-- Material for this task follows --

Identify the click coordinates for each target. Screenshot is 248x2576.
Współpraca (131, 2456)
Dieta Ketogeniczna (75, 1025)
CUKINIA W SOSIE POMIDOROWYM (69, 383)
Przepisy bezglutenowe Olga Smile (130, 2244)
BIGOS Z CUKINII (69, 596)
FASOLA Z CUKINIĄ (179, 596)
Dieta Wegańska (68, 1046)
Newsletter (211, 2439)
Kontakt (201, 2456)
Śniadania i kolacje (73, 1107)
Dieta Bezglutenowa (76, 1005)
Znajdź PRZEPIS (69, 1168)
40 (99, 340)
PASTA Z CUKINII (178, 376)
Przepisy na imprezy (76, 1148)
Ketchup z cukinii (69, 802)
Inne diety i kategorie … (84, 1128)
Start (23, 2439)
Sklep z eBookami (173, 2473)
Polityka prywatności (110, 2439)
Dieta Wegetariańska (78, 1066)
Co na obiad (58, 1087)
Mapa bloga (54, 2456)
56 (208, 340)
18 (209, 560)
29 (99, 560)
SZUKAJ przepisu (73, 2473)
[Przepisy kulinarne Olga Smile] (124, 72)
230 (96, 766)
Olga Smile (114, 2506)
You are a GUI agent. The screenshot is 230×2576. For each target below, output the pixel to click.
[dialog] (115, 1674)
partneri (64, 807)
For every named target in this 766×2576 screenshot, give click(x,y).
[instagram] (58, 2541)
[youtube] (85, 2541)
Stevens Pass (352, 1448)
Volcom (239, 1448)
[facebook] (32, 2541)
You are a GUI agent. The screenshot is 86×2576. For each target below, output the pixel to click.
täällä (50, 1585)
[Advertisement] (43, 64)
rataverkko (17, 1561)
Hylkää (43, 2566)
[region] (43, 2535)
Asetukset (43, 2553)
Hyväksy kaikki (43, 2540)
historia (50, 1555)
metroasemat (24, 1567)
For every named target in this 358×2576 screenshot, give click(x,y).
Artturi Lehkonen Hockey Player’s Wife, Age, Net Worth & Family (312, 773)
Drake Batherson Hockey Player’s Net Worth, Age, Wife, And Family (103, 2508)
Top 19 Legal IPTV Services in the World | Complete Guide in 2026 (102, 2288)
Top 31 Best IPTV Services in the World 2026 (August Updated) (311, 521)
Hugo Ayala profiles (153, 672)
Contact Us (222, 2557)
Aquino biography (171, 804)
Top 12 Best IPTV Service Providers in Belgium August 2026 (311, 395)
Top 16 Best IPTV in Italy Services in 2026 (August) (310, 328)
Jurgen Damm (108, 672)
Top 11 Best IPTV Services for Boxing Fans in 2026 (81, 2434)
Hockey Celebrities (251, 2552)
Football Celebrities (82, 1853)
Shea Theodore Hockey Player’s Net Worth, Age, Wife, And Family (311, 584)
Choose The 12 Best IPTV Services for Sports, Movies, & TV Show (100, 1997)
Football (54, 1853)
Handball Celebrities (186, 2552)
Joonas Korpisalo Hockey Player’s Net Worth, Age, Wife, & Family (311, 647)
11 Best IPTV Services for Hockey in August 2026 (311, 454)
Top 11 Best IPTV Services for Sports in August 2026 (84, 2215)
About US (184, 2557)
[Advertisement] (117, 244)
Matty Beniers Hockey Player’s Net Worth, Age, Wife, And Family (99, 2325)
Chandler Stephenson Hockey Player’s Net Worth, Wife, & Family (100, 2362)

-- Material for this task concluded --

Work item: Nothing but the lines above from the one containing "Dieta Wegańska (68, 1046)" through the one containing "Artturi Lehkonen Hockey" should appear in the answer, each repeated exactly.

Output for this task:
Dieta Wegańska (68, 1046)
Newsletter (211, 2439)
Kontakt (201, 2456)
Śniadania i kolacje (73, 1107)
Dieta Bezglutenowa (76, 1005)
Znajdź PRZEPIS (69, 1168)
40 (99, 340)
PASTA Z CUKINII (178, 376)
Przepisy na imprezy (76, 1148)
Ketchup z cukinii (69, 802)
Inne diety i kategorie … (84, 1128)
Start (23, 2439)
Sklep z eBookami (173, 2473)
Polityka prywatności (110, 2439)
Dieta Wegetariańska (78, 1066)
Co na obiad (58, 1087)
Mapa bloga (54, 2456)
56 (208, 340)
18 (209, 560)
29 (99, 560)
SZUKAJ przepisu (73, 2473)
[Przepisy kulinarne Olga Smile] (124, 72)
230 (96, 766)
Olga Smile (114, 2506)
You are a GUI agent. The screenshot is 230×2576. For each target below, output the pixel to click.
[dialog] (115, 1674)
partneri (64, 807)
For every named target in this 766×2576 screenshot, give click(x,y).
[instagram] (58, 2541)
[youtube] (85, 2541)
Stevens Pass (352, 1448)
Volcom (239, 1448)
[facebook] (32, 2541)
You are a GUI agent. The screenshot is 86×2576. For each target below, output the pixel to click.
täällä (50, 1585)
[Advertisement] (43, 64)
rataverkko (17, 1561)
Hylkää (43, 2566)
[region] (43, 2535)
Asetukset (43, 2553)
Hyväksy kaikki (43, 2540)
historia (50, 1555)
metroasemat (24, 1567)
For every named target in this 358×2576 screenshot, give click(x,y).
Artturi Lehkonen Hockey Player’s Wife, Age, Net Worth & Family (312, 773)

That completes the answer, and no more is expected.